■ **PROBLEM DETAILS**
Gather each line of the records below that contains the string "pixels", and copy those lines in full. Case counts when matching.

%%

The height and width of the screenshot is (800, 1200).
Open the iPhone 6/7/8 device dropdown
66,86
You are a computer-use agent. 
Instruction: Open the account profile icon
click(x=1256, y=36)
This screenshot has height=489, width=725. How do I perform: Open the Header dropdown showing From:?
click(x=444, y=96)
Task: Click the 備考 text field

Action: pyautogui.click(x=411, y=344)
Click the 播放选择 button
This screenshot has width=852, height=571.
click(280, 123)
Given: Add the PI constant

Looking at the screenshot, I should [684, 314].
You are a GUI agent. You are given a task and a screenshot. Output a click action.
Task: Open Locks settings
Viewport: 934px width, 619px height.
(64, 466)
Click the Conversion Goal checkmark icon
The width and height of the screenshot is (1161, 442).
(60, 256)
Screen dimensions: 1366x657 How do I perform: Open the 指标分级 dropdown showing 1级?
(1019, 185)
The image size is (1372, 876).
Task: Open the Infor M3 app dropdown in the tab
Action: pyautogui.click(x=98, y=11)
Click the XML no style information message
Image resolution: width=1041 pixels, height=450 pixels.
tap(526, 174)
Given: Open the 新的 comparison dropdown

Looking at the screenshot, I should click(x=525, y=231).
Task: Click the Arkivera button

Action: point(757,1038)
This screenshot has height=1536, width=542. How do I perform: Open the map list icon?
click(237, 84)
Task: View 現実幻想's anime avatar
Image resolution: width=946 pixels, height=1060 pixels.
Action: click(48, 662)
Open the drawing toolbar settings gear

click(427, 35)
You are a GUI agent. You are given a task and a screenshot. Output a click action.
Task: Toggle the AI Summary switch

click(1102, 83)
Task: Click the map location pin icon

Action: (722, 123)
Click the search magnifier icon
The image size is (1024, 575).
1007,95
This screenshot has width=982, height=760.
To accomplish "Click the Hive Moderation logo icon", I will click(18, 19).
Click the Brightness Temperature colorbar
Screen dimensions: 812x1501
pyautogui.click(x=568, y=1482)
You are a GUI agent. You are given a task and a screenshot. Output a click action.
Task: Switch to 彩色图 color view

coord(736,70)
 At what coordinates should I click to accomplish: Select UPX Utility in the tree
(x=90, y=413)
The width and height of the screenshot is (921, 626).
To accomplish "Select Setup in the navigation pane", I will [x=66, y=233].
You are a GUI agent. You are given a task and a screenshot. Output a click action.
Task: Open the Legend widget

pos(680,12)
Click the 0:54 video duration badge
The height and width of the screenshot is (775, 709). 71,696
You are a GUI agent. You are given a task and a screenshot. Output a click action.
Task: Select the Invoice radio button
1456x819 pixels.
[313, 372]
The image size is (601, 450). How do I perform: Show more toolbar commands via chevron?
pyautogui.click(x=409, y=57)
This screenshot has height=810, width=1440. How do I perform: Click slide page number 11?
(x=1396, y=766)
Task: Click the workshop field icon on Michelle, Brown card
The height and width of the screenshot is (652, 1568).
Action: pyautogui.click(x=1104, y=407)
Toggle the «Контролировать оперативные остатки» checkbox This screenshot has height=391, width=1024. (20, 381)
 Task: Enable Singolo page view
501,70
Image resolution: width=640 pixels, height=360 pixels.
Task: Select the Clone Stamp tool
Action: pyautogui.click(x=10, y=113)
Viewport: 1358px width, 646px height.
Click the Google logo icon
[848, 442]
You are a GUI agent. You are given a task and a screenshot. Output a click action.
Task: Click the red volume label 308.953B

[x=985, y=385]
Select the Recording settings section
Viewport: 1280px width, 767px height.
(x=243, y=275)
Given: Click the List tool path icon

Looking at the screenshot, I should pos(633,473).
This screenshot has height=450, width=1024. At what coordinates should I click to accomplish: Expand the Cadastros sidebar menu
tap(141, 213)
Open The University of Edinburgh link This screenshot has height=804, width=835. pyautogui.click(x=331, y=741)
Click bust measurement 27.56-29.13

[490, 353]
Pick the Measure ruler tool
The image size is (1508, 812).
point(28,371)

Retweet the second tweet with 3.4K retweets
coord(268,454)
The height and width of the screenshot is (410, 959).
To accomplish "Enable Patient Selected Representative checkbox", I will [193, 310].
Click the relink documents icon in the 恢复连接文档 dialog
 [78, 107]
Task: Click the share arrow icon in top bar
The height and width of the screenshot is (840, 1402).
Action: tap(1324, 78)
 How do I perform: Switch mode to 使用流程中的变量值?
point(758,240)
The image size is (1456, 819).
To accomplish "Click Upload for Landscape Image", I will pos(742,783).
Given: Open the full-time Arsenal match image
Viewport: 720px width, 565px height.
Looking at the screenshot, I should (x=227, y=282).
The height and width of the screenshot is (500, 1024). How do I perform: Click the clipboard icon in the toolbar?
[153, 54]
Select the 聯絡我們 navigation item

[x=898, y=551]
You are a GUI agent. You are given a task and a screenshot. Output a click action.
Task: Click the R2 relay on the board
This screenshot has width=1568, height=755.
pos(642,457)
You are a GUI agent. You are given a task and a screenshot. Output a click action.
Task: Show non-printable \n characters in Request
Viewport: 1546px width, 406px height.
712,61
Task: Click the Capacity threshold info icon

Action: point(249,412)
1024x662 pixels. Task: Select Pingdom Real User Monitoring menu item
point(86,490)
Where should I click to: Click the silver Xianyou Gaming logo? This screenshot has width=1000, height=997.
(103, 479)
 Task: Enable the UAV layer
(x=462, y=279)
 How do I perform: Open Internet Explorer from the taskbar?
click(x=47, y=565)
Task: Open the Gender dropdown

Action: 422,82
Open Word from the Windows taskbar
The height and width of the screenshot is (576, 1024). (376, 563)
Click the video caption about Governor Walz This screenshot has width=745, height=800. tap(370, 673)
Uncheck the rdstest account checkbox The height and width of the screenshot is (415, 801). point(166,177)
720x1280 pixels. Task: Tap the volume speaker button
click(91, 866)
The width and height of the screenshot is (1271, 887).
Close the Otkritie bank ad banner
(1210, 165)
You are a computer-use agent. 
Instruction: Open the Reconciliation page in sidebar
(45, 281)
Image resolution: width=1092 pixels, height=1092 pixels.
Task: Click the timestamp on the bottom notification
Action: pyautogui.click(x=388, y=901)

%%

■ **FULL RESPONSE**
Image resolution: width=1041 pixels, height=450 pixels.
Image resolution: width=946 pixels, height=1060 pixels.
1456x819 pixels.
Image resolution: width=640 pixels, height=360 pixels.
1024x662 pixels. Task: Select Pingdom Real User Monitoring menu item
720x1280 pixels. Task: Tap the volume speaker button
Image resolution: width=1092 pixels, height=1092 pixels.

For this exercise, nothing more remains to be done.